Once the line holding "This screenshot has height=594, width=1037." is found in the listing below, write it out and each later line exactly, up to and including the one holding "Task: Open the graph chart toolbar icon".

_ _ _ _

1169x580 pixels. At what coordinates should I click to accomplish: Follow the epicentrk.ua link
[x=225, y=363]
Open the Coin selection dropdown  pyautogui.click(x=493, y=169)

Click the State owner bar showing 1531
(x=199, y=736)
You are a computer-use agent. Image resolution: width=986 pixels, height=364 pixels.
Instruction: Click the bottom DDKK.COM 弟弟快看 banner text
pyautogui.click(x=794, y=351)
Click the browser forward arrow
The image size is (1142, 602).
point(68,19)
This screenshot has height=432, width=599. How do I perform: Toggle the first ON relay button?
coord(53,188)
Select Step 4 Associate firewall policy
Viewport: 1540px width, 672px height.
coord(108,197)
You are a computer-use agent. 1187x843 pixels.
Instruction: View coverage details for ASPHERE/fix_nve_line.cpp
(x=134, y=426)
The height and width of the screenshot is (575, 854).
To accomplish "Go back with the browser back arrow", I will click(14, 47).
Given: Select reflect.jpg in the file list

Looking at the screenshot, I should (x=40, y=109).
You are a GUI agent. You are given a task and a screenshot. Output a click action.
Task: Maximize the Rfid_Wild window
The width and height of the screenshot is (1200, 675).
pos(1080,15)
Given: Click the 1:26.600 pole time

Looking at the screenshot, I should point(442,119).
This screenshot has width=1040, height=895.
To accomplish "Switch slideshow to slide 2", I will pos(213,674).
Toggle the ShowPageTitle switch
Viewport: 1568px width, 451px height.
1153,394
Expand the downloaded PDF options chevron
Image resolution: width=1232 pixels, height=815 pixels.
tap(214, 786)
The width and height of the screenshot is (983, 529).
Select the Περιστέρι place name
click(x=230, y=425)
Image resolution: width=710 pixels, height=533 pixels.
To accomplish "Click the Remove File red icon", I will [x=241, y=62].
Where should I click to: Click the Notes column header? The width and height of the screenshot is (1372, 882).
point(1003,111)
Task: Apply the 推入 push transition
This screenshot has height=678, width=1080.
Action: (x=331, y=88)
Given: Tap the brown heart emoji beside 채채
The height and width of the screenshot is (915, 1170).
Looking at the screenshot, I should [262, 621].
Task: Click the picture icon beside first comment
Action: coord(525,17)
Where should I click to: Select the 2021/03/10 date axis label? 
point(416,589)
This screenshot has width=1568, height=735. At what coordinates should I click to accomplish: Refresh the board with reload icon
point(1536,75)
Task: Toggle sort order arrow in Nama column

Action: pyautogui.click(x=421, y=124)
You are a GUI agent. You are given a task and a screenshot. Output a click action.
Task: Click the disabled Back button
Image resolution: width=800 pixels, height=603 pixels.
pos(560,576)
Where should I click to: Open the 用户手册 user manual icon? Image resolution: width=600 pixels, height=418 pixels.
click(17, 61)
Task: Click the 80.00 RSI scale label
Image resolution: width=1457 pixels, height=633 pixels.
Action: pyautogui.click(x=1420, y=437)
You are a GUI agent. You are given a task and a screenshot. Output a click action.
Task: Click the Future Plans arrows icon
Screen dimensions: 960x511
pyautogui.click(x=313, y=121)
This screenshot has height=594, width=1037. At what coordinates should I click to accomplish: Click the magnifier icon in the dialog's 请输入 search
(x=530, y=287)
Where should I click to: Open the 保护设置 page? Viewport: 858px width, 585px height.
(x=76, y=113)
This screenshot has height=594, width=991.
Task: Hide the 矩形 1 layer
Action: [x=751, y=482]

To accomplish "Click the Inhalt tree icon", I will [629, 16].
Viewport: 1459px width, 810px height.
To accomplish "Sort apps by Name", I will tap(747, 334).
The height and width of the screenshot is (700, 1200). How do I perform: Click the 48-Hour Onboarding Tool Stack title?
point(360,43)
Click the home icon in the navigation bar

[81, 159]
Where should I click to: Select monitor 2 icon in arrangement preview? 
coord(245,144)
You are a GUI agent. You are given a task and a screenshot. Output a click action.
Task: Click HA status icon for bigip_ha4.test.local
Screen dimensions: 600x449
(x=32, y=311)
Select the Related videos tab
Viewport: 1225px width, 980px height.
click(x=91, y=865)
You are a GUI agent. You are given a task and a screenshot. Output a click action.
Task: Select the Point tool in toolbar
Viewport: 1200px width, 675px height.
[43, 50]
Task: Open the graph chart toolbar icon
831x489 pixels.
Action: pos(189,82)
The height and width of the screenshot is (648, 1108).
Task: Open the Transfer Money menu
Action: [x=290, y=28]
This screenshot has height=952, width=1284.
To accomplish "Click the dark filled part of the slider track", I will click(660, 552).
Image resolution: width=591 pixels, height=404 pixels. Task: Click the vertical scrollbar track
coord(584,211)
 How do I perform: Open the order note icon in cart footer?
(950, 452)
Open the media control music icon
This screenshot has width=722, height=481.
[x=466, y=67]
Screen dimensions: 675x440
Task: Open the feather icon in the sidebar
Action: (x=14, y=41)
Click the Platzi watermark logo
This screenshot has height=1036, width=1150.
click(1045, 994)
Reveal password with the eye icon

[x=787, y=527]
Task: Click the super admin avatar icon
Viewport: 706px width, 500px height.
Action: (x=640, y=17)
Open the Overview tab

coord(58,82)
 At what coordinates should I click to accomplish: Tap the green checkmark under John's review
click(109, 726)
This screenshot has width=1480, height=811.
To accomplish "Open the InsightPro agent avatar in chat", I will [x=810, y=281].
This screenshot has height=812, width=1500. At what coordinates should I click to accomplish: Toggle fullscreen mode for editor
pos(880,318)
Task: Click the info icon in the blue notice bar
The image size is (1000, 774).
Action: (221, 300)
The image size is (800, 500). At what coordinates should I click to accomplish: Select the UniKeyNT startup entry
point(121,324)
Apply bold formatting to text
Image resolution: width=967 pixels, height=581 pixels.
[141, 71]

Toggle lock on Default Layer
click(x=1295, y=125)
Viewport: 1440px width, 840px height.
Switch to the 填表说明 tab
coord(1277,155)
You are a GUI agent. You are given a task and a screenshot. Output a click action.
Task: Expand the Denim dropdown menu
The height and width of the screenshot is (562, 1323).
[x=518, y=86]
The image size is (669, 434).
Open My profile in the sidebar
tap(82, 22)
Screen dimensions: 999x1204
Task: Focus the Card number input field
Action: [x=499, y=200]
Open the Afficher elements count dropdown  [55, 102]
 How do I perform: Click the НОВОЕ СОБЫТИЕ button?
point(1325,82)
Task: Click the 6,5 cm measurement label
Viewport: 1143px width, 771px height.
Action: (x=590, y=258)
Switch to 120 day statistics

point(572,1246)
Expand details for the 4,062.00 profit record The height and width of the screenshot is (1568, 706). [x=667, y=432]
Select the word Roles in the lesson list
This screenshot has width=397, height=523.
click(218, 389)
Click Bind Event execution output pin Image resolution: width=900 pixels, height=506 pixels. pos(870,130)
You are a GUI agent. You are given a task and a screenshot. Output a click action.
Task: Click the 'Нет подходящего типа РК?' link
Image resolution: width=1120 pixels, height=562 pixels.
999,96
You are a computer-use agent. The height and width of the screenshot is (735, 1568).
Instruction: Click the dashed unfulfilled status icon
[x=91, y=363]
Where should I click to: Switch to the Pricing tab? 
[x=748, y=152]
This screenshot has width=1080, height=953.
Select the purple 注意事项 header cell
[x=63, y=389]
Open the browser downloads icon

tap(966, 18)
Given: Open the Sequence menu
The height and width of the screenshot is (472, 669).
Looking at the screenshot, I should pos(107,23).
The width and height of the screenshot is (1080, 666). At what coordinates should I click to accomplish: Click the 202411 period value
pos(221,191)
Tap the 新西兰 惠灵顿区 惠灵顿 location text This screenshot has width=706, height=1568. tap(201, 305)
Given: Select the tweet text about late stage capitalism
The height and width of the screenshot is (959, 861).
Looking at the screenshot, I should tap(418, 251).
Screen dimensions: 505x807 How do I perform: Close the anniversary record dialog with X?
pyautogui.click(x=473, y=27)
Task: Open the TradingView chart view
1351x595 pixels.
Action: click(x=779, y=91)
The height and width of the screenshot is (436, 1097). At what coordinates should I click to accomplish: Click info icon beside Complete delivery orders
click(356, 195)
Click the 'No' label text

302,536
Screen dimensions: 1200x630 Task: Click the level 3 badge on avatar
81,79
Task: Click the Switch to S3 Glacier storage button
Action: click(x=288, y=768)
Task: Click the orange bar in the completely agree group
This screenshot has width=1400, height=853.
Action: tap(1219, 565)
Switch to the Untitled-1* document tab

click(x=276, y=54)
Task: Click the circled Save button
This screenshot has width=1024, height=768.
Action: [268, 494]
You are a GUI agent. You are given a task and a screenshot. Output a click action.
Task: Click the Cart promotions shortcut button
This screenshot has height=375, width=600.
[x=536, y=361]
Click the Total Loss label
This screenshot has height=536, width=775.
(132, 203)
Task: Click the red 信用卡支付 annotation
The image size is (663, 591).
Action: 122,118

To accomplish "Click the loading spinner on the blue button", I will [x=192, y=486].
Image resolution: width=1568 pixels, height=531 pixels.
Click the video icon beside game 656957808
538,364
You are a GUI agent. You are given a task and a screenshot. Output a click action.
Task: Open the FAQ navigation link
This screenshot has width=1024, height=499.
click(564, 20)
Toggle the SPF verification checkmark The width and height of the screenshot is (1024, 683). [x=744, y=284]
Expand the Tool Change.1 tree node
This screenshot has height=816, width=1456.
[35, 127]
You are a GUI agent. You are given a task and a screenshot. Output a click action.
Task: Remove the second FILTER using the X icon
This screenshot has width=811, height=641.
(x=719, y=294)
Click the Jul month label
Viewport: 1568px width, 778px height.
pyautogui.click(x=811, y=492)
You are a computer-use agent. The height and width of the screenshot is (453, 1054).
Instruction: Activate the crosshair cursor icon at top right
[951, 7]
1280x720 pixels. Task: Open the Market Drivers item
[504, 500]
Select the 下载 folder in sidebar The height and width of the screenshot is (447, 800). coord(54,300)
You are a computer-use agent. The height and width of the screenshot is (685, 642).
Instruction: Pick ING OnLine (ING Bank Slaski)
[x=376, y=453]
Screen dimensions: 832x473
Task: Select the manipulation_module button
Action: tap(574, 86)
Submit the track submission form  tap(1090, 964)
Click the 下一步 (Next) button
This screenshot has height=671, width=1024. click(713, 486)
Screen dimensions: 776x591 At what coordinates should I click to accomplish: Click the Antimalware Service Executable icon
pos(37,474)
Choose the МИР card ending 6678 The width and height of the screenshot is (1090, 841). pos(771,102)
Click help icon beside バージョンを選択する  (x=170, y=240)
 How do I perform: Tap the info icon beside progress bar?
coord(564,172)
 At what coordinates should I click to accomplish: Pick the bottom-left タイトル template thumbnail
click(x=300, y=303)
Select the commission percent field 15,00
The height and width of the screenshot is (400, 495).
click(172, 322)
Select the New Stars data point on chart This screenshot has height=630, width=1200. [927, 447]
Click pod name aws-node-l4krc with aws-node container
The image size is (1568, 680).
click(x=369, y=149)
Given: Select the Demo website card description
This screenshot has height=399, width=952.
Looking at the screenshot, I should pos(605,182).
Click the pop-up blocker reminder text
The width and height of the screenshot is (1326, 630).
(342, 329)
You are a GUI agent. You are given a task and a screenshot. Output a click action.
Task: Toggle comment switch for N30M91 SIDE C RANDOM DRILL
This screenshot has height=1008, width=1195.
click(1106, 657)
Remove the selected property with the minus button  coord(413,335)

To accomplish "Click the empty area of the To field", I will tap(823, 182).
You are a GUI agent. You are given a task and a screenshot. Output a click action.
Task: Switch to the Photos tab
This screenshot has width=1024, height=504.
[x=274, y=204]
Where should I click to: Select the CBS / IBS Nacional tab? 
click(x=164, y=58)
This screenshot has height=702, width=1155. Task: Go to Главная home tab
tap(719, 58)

_ _ _ _

Solution to the problem.
This screenshot has height=594, width=1037. At what coordinates should I click to accomplish: Click the magnifier icon in the dialog's 请输入 search
(x=530, y=287)
Where should I click to: Open the 保护设置 page? Viewport: 858px width, 585px height.
(x=76, y=113)
This screenshot has height=594, width=991.
Task: Hide the 矩形 1 layer
Action: [x=751, y=482]

To accomplish "Click the Inhalt tree icon", I will [629, 16].
Viewport: 1459px width, 810px height.
To accomplish "Sort apps by Name", I will tap(747, 334).
The height and width of the screenshot is (700, 1200). How do I perform: Click the 48-Hour Onboarding Tool Stack title?
point(360,43)
Click the home icon in the navigation bar

[81, 159]
Where should I click to: Select monitor 2 icon in arrangement preview? 
coord(245,144)
You are a GUI agent. You are given a task and a screenshot. Output a click action.
Task: Click HA status icon for bigip_ha4.test.local
Screen dimensions: 600x449
(x=32, y=311)
Select the Related videos tab
Viewport: 1225px width, 980px height.
click(x=91, y=865)
You are a GUI agent. You are given a task and a screenshot. Output a click action.
Task: Select the Point tool in toolbar
Viewport: 1200px width, 675px height.
[43, 50]
Task: Open the graph chart toolbar icon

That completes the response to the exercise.